-- Material provided follows --
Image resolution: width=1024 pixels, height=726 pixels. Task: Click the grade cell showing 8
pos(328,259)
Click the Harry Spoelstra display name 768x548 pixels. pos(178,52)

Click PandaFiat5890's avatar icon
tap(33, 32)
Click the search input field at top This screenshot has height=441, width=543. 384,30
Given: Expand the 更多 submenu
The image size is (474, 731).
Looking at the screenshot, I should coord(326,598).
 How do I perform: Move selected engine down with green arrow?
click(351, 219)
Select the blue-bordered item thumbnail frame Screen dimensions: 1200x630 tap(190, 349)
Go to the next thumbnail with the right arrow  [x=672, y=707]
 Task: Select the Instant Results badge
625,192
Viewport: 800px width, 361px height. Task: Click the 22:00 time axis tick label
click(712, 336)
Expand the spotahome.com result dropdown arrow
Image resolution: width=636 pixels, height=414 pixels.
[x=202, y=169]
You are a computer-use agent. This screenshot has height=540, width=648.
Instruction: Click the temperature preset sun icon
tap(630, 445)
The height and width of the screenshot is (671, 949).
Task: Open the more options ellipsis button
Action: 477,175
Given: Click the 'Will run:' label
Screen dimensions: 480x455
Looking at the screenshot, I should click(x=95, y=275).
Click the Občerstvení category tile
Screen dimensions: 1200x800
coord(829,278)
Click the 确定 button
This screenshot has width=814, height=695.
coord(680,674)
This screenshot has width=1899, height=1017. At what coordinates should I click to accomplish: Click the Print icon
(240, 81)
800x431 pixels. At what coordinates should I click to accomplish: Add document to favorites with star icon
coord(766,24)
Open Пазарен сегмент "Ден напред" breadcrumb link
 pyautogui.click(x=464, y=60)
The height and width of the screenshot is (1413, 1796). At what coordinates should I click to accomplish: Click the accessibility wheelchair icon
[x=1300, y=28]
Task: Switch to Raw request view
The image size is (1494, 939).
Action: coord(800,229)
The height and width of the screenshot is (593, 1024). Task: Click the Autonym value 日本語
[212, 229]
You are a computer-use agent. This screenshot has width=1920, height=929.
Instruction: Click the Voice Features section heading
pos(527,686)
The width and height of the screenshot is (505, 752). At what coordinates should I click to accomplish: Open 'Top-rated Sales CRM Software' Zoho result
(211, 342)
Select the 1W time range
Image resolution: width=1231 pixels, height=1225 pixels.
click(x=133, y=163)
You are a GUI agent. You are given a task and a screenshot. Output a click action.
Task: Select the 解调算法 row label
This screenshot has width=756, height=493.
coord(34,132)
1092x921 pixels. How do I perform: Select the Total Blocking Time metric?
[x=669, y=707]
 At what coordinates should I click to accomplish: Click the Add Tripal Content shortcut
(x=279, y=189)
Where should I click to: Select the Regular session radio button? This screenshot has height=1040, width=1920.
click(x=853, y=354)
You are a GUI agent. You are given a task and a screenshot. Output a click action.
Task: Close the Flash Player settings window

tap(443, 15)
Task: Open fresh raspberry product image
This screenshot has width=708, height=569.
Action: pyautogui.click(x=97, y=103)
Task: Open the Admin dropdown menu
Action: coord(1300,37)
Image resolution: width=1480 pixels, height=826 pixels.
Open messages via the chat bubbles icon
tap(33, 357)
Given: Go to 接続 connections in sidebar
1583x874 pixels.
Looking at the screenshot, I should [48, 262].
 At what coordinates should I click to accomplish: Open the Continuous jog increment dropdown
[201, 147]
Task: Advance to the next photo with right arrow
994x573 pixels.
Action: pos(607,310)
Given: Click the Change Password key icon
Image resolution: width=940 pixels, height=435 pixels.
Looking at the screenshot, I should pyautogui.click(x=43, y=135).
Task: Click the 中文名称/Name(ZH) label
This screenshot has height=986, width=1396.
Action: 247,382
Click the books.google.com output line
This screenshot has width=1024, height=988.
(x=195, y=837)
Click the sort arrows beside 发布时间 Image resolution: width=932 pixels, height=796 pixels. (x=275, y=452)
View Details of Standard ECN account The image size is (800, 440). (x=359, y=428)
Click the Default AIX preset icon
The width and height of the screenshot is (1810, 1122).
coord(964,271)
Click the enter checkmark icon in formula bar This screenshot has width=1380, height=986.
-- Material provided concluded --
Work order: Please give all the entries above again, exactly as they stand.

Worked solution:
Image resolution: width=1024 pixels, height=726 pixels. Task: Click the grade cell showing 8
pos(328,259)
Click the Harry Spoelstra display name 768x548 pixels. pos(178,52)

Click PandaFiat5890's avatar icon
tap(33, 32)
Click the search input field at top This screenshot has height=441, width=543. 384,30
Given: Expand the 更多 submenu
The image size is (474, 731).
Looking at the screenshot, I should coord(326,598).
 How do I perform: Move selected engine down with green arrow?
click(351, 219)
Select the blue-bordered item thumbnail frame Screen dimensions: 1200x630 tap(190, 349)
Go to the next thumbnail with the right arrow  [x=672, y=707]
 Task: Select the Instant Results badge
625,192
Viewport: 800px width, 361px height. Task: Click the 22:00 time axis tick label
click(712, 336)
Expand the spotahome.com result dropdown arrow
Image resolution: width=636 pixels, height=414 pixels.
[x=202, y=169]
You are a computer-use agent. This screenshot has height=540, width=648.
Instruction: Click the temperature preset sun icon
tap(630, 445)
The height and width of the screenshot is (671, 949).
Task: Open the more options ellipsis button
Action: 477,175
Given: Click the 'Will run:' label
Screen dimensions: 480x455
Looking at the screenshot, I should click(x=95, y=275).
Click the Občerstvení category tile
Screen dimensions: 1200x800
coord(829,278)
Click the 确定 button
This screenshot has width=814, height=695.
coord(680,674)
This screenshot has width=1899, height=1017. At what coordinates should I click to accomplish: Click the Print icon
(240, 81)
800x431 pixels. At what coordinates should I click to accomplish: Add document to favorites with star icon
coord(766,24)
Open Пазарен сегмент "Ден напред" breadcrumb link
 pyautogui.click(x=464, y=60)
The height and width of the screenshot is (1413, 1796). At what coordinates should I click to accomplish: Click the accessibility wheelchair icon
[x=1300, y=28]
Task: Switch to Raw request view
The image size is (1494, 939).
Action: coord(800,229)
The height and width of the screenshot is (593, 1024). Task: Click the Autonym value 日本語
[212, 229]
You are a computer-use agent. This screenshot has width=1920, height=929.
Instruction: Click the Voice Features section heading
pos(527,686)
The width and height of the screenshot is (505, 752). At what coordinates should I click to accomplish: Open 'Top-rated Sales CRM Software' Zoho result
(211, 342)
Select the 1W time range
Image resolution: width=1231 pixels, height=1225 pixels.
click(x=133, y=163)
You are a GUI agent. You are given a task and a screenshot. Output a click action.
Task: Select the 解调算法 row label
This screenshot has width=756, height=493.
coord(34,132)
1092x921 pixels. How do I perform: Select the Total Blocking Time metric?
[x=669, y=707]
 At what coordinates should I click to accomplish: Click the Add Tripal Content shortcut
(x=279, y=189)
Where should I click to: Select the Regular session radio button? This screenshot has height=1040, width=1920.
click(x=853, y=354)
You are a GUI agent. You are given a task and a screenshot. Output a click action.
Task: Close the Flash Player settings window

tap(443, 15)
Task: Open fresh raspberry product image
This screenshot has width=708, height=569.
Action: pyautogui.click(x=97, y=103)
Task: Open the Admin dropdown menu
Action: coord(1300,37)
Image resolution: width=1480 pixels, height=826 pixels.
Open messages via the chat bubbles icon
tap(33, 357)
Given: Go to 接続 connections in sidebar
1583x874 pixels.
Looking at the screenshot, I should [48, 262].
 At what coordinates should I click to accomplish: Open the Continuous jog increment dropdown
[201, 147]
Task: Advance to the next photo with right arrow
994x573 pixels.
Action: pos(607,310)
Given: Click the Change Password key icon
Image resolution: width=940 pixels, height=435 pixels.
Looking at the screenshot, I should pyautogui.click(x=43, y=135).
Task: Click the 中文名称/Name(ZH) label
This screenshot has height=986, width=1396.
Action: 247,382
Click the books.google.com output line
This screenshot has width=1024, height=988.
(x=195, y=837)
Click the sort arrows beside 发布时间 Image resolution: width=932 pixels, height=796 pixels. (x=275, y=452)
View Details of Standard ECN account The image size is (800, 440). (x=359, y=428)
Click the Default AIX preset icon
The width and height of the screenshot is (1810, 1122).
coord(964,271)
Click the enter checkmark icon in formula bar This screenshot has width=1380, height=986.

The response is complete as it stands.